Vejo  como  mártires as pessoas que vazaram as notícia: o mordomo do Papa Bento XVI, Paolo Gabriele no primeiro caso, o padre Lúcio Vallejo e a agente de  relações  públicas Francesca Chaouqui e Nicola Maio, no segundo caso. Deduzo que elas tiveram a coragem de tornar públicos tantos horrores por verdadeiro amor à Igreja e aos Sumos Pontífices, sob cuja autoridade aconteciam tais fatos que, não tornados públicos continuariam a acontecer e a fortalecer os inimigos de Deus e da Igreja, os que se dão a essas práticas como se coisas boas fossem.  Ainda  teriam  as autoridades fortalecidas pela prevalência de seus desmandos. Os que entregaram as informações à imprensa agiram como se deve, diante de um furúnculo: fazendo expelir um vulcão de nojenta podridão enquanto dá alívio, e posterior cura, à pessoa afetada. Aqui, o próprio corpo do Cristo, a Igreja,  formado por todos nós católicos, do mundo todo.

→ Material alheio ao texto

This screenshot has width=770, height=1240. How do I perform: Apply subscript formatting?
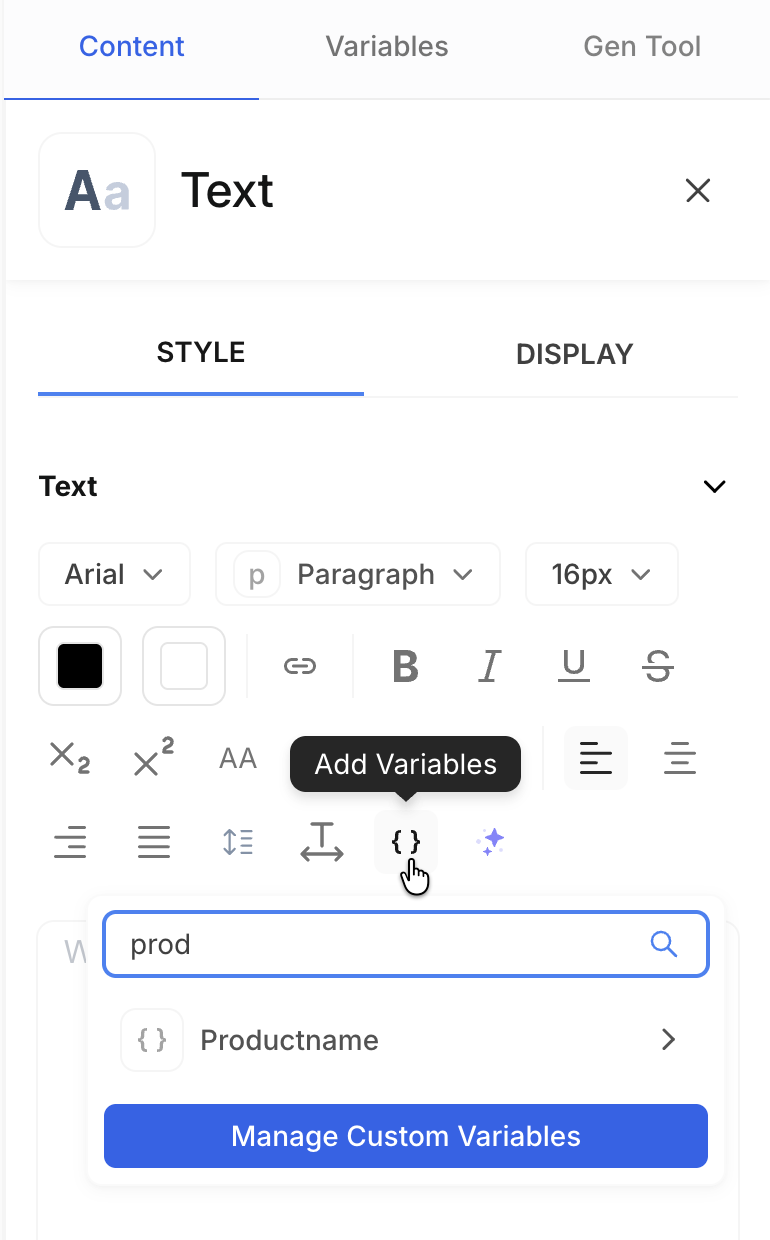click(x=69, y=758)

Tenho como heróis os jornalistas, Gianluigi Nuzzi e Emiliano Fittipaldi que, sem medo, as publicaram, e pagam o preço  por  divulgar a verdade de interesse da população humana. Eles fizeram, com seu trabalho, um serviço inestimável à Igreja e aos Papas Bento XVI e Francisco. 

O primeiro Vatileaks parece ter sido o impulso de Deus para mostrar ao seu fiel servo Bento XVI, o caminho da renúncia. Ele, enfraquecido pela idade e pela audácia dos que queriam usurpar a Igreja de Cristo, teve a revelação e a coragem de tomar uma atitude humana raríssima em todos os tempos: renunciar ao poder, em favor da Barca de Pedro. Como São Miguel Arcanjo deixou o caminho livre, como que dizendo aos inimigos a Igreja: enfrentem a Deus. E Deus mandou Francisco, também tão combatido pelos mesmos, mas que também, goza do auxílio de pessoas capazes de  atitudes que só quem cultiva o amor de Deus, e em consequência dele à Sua Igreja, é capaz: gestos que sacrificam valores importantes aos olhos do mundo material, ainda que sejam intangíveis.   Eles foram capazes de perder a boa figura moral e aceitar cair no desabono dos que consideram bons.  Tudo  por amor ao Reino do Cristo, que é, em si mesmo, a própria VERDADE.

Há mais de dois mil anos tem sido assim. Com toda a indigência dos protagonistas humanos, a Igreja fundada por Jesus Cristo tem enfrentado os mais diversos inimigos  internos e externos, mas os que verdadeiramente o desejam, continuam podendo seguir  firme no mesmo Caminho, na Verdade da Vida. Esses episódios dos Vatileaks apenas  o confirmam.